» Challenge: Repeat the lines of these records word for word, without the pictures.

[begin Material for this exercise]

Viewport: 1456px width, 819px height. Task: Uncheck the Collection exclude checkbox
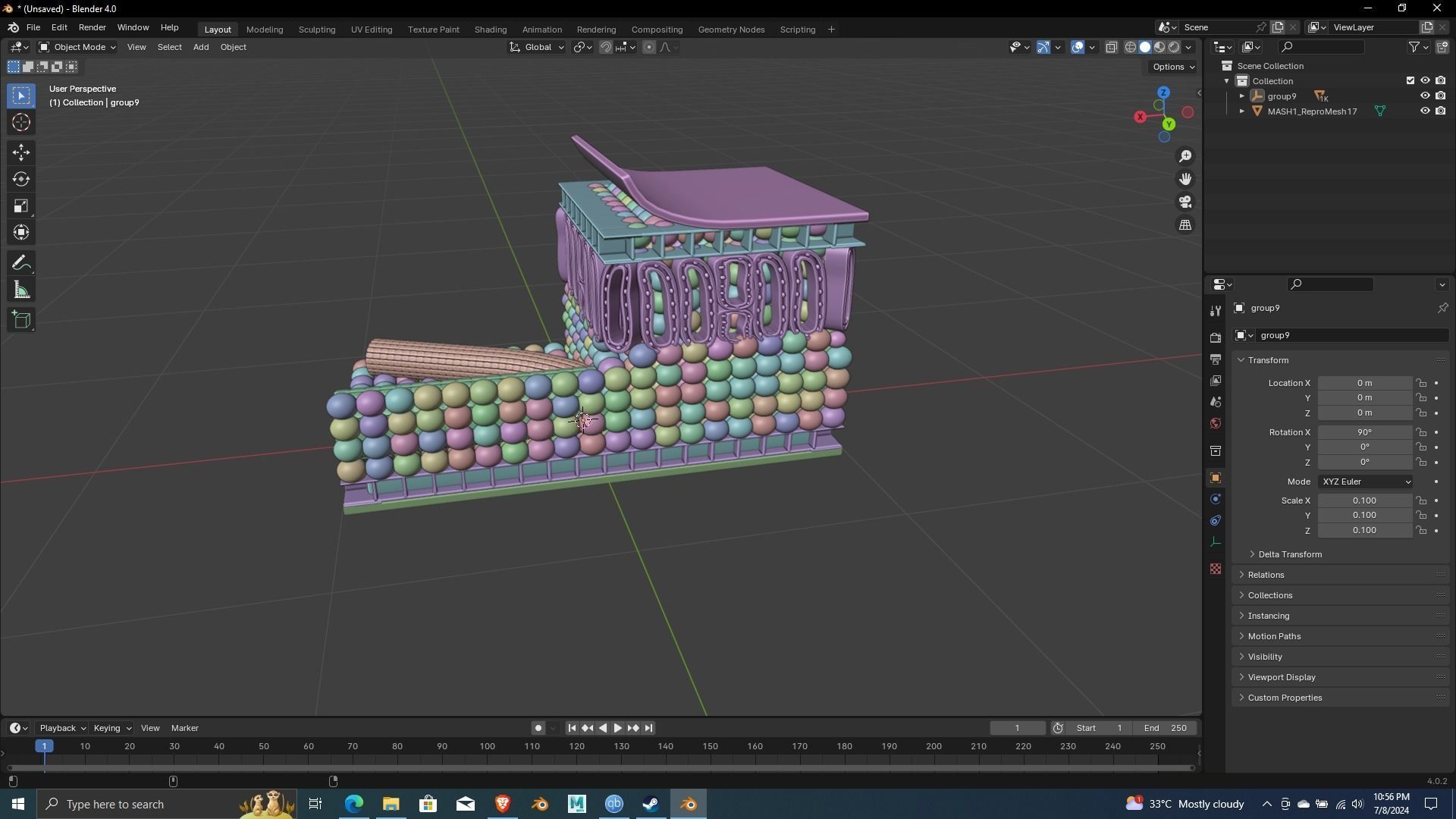1410,81
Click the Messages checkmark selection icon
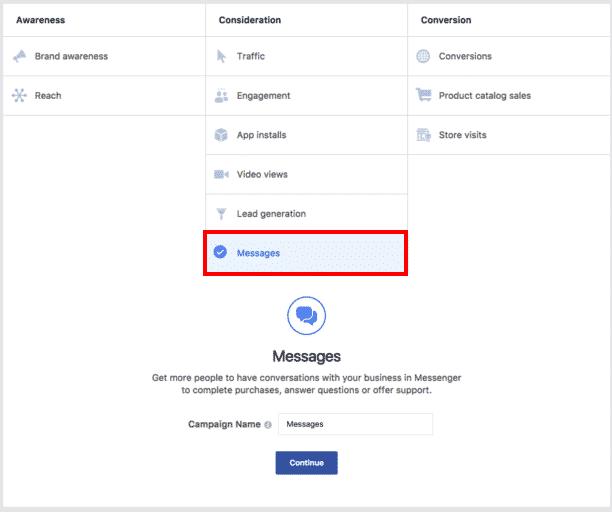 click(x=221, y=253)
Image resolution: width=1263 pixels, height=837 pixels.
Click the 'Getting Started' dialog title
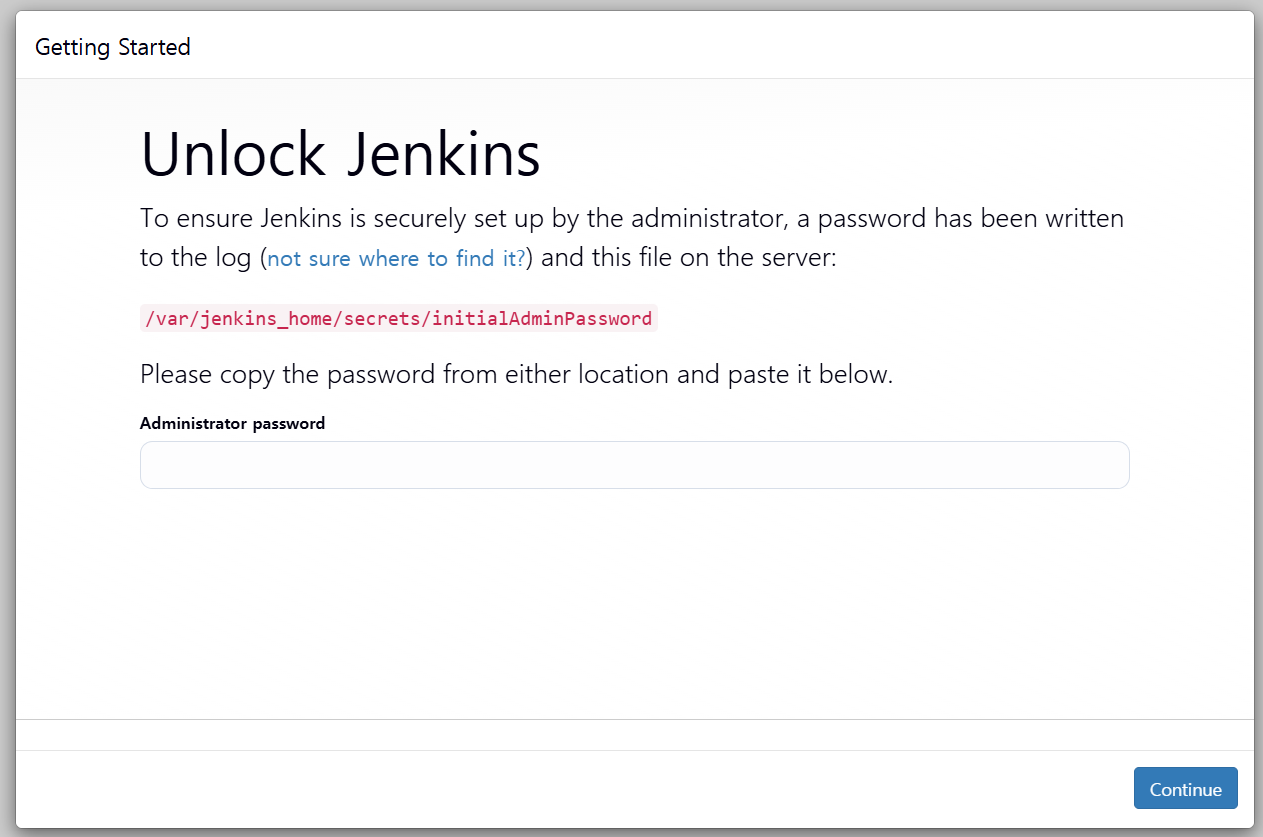click(112, 47)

[end Material for this exercise]

» The result:
Viewport: 1456px width, 819px height. Task: Uncheck the Collection exclude checkbox
1410,81
Click the Messages checkmark selection icon
 click(x=221, y=253)
Image resolution: width=1263 pixels, height=837 pixels.
Click the 'Getting Started' dialog title
click(112, 47)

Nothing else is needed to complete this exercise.